Data to examine: Begin

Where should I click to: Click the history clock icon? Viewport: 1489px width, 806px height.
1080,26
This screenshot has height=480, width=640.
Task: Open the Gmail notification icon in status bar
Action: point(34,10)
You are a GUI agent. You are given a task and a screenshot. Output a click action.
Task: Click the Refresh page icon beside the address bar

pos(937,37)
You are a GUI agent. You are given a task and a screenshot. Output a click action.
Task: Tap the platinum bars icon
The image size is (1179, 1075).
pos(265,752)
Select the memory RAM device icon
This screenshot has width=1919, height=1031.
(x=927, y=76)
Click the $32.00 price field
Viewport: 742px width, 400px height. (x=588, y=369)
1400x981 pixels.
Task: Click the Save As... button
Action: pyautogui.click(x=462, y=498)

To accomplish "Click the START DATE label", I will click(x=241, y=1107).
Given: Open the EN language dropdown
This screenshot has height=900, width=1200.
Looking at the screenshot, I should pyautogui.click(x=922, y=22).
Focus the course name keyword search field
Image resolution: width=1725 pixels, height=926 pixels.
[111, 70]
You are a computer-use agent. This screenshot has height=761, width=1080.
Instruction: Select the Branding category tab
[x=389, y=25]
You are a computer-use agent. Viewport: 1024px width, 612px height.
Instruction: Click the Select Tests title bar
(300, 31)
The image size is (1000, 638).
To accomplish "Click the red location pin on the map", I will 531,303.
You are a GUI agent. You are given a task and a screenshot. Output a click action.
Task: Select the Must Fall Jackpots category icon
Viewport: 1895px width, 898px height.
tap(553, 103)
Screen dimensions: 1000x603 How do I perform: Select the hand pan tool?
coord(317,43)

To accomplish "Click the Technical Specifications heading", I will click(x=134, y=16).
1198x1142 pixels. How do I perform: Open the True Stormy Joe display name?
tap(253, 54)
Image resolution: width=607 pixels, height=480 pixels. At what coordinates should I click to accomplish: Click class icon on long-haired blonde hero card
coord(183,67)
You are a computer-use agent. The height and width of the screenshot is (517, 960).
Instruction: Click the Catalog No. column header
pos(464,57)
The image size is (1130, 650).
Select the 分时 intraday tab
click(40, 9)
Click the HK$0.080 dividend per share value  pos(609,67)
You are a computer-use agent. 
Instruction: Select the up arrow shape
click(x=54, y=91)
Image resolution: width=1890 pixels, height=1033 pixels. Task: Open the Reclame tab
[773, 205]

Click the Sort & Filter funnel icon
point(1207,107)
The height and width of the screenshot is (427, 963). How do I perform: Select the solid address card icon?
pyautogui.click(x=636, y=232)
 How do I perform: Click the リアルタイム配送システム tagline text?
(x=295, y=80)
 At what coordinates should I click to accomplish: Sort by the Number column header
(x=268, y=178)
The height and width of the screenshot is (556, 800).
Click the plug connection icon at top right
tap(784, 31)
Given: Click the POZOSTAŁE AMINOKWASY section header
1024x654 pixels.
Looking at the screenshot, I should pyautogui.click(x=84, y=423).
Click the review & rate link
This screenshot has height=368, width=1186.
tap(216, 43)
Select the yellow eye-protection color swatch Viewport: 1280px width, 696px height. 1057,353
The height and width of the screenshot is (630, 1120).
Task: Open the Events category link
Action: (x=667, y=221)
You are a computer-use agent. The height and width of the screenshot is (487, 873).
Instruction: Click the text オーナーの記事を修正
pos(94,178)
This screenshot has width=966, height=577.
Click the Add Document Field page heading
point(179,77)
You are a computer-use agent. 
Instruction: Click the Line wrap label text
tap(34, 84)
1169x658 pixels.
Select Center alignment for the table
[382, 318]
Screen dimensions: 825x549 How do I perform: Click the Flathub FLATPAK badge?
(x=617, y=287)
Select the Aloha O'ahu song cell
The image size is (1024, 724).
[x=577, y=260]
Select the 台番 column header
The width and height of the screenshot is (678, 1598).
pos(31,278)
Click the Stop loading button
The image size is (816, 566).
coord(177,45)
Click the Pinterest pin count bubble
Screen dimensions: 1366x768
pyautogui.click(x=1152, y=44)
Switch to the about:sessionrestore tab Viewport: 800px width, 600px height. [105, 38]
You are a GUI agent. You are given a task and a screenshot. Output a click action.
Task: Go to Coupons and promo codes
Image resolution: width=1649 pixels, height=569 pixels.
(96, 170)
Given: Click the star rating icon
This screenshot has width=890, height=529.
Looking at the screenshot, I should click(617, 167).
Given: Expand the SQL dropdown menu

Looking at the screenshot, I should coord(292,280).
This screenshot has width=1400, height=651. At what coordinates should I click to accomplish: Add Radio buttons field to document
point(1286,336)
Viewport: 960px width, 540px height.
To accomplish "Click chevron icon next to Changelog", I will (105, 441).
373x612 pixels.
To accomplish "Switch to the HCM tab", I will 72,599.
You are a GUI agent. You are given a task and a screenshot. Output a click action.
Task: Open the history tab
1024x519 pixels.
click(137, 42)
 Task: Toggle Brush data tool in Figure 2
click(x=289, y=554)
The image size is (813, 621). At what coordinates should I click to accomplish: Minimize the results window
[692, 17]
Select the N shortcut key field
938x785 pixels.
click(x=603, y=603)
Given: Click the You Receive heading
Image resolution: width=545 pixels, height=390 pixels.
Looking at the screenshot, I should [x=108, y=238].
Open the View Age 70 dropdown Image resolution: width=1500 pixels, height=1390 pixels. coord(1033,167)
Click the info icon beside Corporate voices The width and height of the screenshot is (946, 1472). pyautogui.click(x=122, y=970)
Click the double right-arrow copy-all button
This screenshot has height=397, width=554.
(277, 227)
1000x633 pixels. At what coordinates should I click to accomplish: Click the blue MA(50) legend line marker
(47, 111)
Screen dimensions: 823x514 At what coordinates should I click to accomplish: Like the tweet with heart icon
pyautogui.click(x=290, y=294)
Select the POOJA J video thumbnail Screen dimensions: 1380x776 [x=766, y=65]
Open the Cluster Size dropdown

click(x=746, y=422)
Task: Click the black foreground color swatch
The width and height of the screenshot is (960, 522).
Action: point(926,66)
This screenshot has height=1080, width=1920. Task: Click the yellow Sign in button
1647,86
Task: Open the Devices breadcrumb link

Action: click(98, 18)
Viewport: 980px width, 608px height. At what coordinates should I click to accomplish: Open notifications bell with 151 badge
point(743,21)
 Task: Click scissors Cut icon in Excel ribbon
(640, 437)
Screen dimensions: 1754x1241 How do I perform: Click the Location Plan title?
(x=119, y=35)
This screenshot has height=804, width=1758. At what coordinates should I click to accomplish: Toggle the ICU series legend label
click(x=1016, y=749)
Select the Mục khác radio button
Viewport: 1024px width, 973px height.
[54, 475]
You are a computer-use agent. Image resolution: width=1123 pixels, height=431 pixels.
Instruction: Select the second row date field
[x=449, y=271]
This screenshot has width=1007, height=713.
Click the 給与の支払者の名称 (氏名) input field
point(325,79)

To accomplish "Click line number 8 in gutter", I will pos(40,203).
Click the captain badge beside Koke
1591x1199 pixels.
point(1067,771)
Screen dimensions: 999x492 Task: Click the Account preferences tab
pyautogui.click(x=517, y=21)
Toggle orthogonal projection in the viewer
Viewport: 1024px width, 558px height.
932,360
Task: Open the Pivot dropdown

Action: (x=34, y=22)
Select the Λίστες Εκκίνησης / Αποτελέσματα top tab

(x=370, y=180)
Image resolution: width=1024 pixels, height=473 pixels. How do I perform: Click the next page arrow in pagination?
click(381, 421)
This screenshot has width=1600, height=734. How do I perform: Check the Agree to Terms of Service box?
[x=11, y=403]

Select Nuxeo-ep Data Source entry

Data to examine: End

From the records above, quote only the lines running from the line with "Instruction: Click the Line wrap label text" to the line with "Given: Click the You Receive heading", both lines included.

Instruction: Click the Line wrap label text
tap(34, 84)
1169x658 pixels.
Select Center alignment for the table
[382, 318]
Screen dimensions: 825x549 How do I perform: Click the Flathub FLATPAK badge?
(x=617, y=287)
Select the Aloha O'ahu song cell
The image size is (1024, 724).
[x=577, y=260]
Select the 台番 column header
The width and height of the screenshot is (678, 1598).
pos(31,278)
Click the Stop loading button
The image size is (816, 566).
coord(177,45)
Click the Pinterest pin count bubble
Screen dimensions: 1366x768
pyautogui.click(x=1152, y=44)
Switch to the about:sessionrestore tab Viewport: 800px width, 600px height. [105, 38]
You are a GUI agent. You are given a task and a screenshot. Output a click action.
Task: Go to Coupons and promo codes
Image resolution: width=1649 pixels, height=569 pixels.
(96, 170)
Given: Click the star rating icon
This screenshot has width=890, height=529.
Looking at the screenshot, I should click(617, 167).
Given: Expand the SQL dropdown menu

Looking at the screenshot, I should coord(292,280).
This screenshot has width=1400, height=651. At what coordinates should I click to accomplish: Add Radio buttons field to document
point(1286,336)
Viewport: 960px width, 540px height.
To accomplish "Click chevron icon next to Changelog", I will (105, 441).
373x612 pixels.
To accomplish "Switch to the HCM tab", I will 72,599.
You are a GUI agent. You are given a task and a screenshot. Output a click action.
Task: Open the history tab
1024x519 pixels.
click(137, 42)
 Task: Toggle Brush data tool in Figure 2
click(x=289, y=554)
The image size is (813, 621). At what coordinates should I click to accomplish: Minimize the results window
[692, 17]
Select the N shortcut key field
938x785 pixels.
click(x=603, y=603)
Given: Click the You Receive heading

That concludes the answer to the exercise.